» **Study material**
-=-=-=-=-

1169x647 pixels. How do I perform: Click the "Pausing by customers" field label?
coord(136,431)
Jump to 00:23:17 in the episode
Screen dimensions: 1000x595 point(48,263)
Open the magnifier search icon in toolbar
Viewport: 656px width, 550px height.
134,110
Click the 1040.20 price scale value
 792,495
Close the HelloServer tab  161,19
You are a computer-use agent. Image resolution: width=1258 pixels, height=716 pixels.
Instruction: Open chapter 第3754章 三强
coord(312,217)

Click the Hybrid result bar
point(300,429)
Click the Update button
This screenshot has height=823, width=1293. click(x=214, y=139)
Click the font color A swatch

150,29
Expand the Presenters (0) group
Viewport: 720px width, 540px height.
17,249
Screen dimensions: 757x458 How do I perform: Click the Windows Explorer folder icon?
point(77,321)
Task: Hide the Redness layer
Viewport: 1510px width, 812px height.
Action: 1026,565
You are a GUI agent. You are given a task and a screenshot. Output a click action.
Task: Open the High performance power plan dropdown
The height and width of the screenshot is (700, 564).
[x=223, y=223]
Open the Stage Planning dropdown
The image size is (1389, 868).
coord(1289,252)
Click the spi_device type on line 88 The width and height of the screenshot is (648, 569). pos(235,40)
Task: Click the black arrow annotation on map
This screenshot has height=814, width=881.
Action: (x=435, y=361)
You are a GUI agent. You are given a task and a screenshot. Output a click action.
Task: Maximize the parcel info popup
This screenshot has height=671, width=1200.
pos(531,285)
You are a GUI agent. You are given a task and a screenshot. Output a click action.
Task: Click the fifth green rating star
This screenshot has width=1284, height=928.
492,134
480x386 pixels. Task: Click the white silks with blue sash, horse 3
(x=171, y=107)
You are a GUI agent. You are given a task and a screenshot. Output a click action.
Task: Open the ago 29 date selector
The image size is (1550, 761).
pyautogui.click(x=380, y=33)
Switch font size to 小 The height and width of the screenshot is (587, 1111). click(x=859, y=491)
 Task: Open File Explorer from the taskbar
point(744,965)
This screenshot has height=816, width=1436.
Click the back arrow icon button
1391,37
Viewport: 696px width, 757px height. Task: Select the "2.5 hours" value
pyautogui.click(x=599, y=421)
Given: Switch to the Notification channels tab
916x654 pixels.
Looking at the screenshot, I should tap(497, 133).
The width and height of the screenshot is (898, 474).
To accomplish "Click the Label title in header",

-=-=-=-=-

» **Task brief**
Copy out the entire material verbatim.

» **Answer section**
1169x647 pixels. How do I perform: Click the "Pausing by customers" field label?
coord(136,431)
Jump to 00:23:17 in the episode
Screen dimensions: 1000x595 point(48,263)
Open the magnifier search icon in toolbar
Viewport: 656px width, 550px height.
134,110
Click the 1040.20 price scale value
 792,495
Close the HelloServer tab  161,19
You are a computer-use agent. Image resolution: width=1258 pixels, height=716 pixels.
Instruction: Open chapter 第3754章 三强
coord(312,217)

Click the Hybrid result bar
point(300,429)
Click the Update button
This screenshot has height=823, width=1293. click(x=214, y=139)
Click the font color A swatch

150,29
Expand the Presenters (0) group
Viewport: 720px width, 540px height.
17,249
Screen dimensions: 757x458 How do I perform: Click the Windows Explorer folder icon?
point(77,321)
Task: Hide the Redness layer
Viewport: 1510px width, 812px height.
Action: 1026,565
You are a GUI agent. You are given a task and a screenshot. Output a click action.
Task: Open the High performance power plan dropdown
The height and width of the screenshot is (700, 564).
[x=223, y=223]
Open the Stage Planning dropdown
The image size is (1389, 868).
coord(1289,252)
Click the spi_device type on line 88 The width and height of the screenshot is (648, 569). pos(235,40)
Task: Click the black arrow annotation on map
This screenshot has height=814, width=881.
Action: (x=435, y=361)
You are a GUI agent. You are given a task and a screenshot. Output a click action.
Task: Maximize the parcel info popup
This screenshot has height=671, width=1200.
pos(531,285)
You are a GUI agent. You are given a task and a screenshot. Output a click action.
Task: Click the fifth green rating star
This screenshot has width=1284, height=928.
492,134
480x386 pixels. Task: Click the white silks with blue sash, horse 3
(x=171, y=107)
You are a GUI agent. You are given a task and a screenshot. Output a click action.
Task: Open the ago 29 date selector
The image size is (1550, 761).
pyautogui.click(x=380, y=33)
Switch font size to 小 The height and width of the screenshot is (587, 1111). click(x=859, y=491)
 Task: Open File Explorer from the taskbar
point(744,965)
This screenshot has height=816, width=1436.
Click the back arrow icon button
1391,37
Viewport: 696px width, 757px height. Task: Select the "2.5 hours" value
pyautogui.click(x=599, y=421)
Given: Switch to the Notification channels tab
916x654 pixels.
Looking at the screenshot, I should tap(497, 133).
The width and height of the screenshot is (898, 474).
To accomplish "Click the Label title in header",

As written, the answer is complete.